- _Objective_: Reproduce the lines below word for word. Leave the pictures out of your answer.

Start of Extracted entries

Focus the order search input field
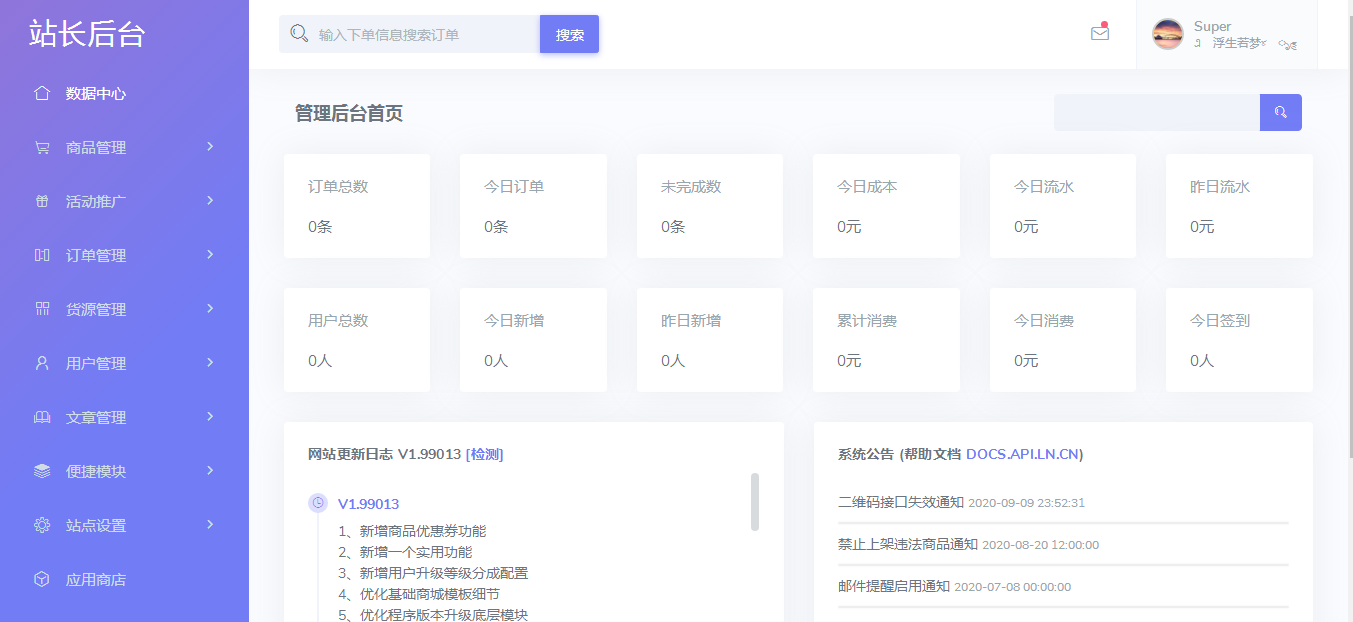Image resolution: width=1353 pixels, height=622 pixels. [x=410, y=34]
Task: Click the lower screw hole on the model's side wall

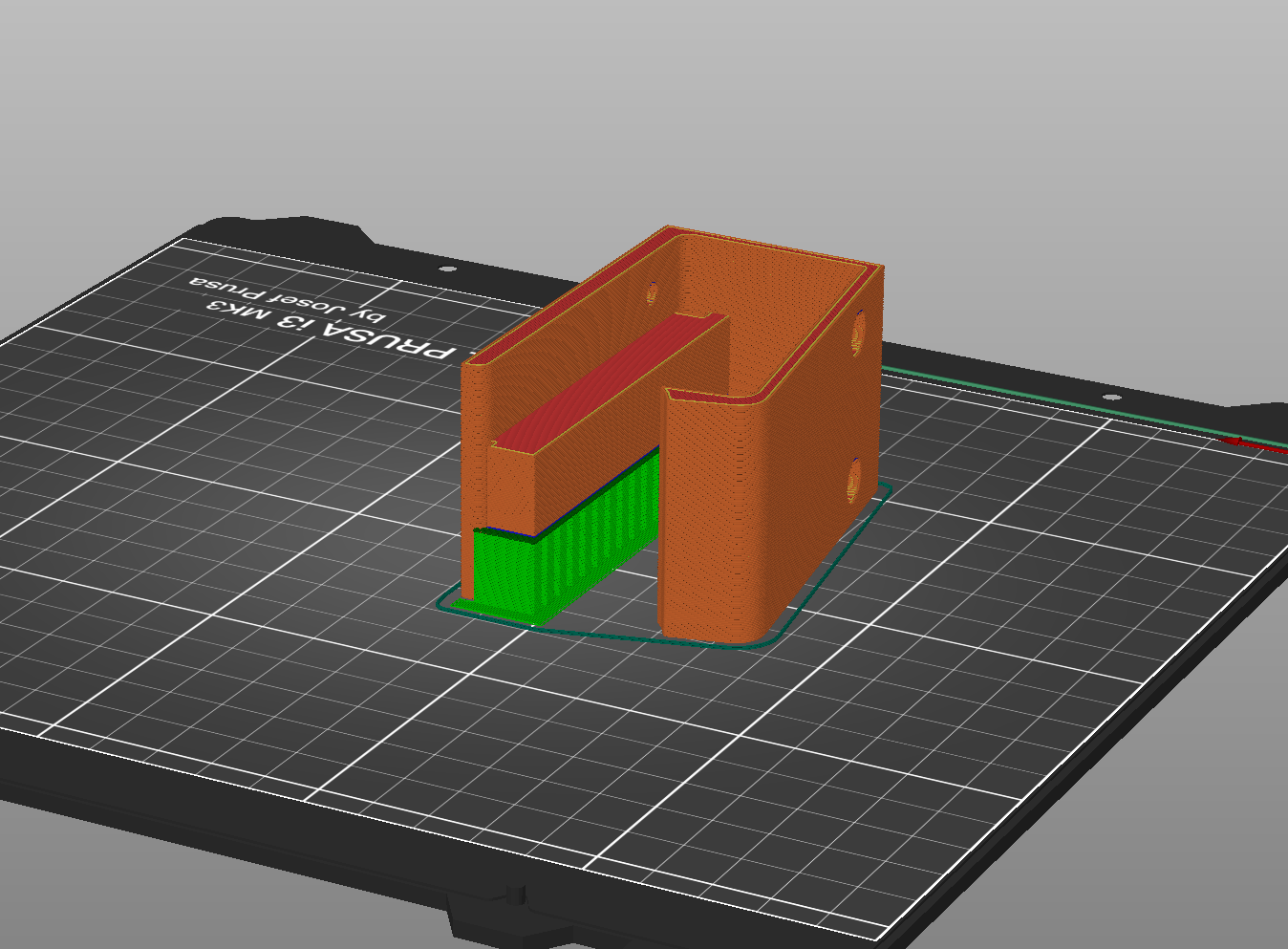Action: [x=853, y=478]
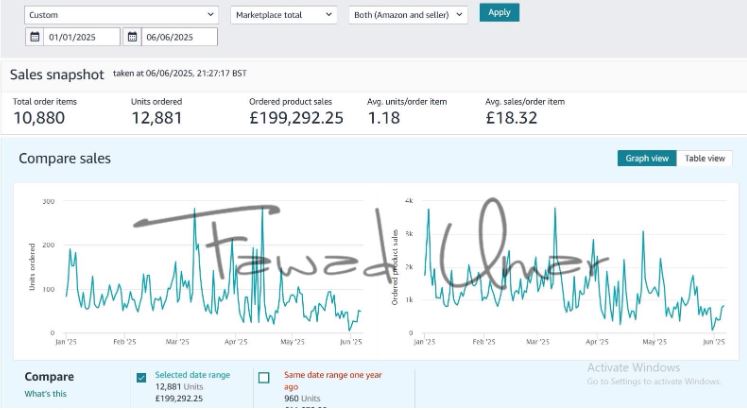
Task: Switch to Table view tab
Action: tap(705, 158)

End of Extracted entries

- _Task solution_:
Focus the order search input field
Image resolution: width=1353 pixels, height=622 pixels. [x=410, y=34]
Task: Click the lower screw hole on the model's side wall

Action: [x=853, y=478]
Task: Switch to Table view tab
Action: tap(705, 158)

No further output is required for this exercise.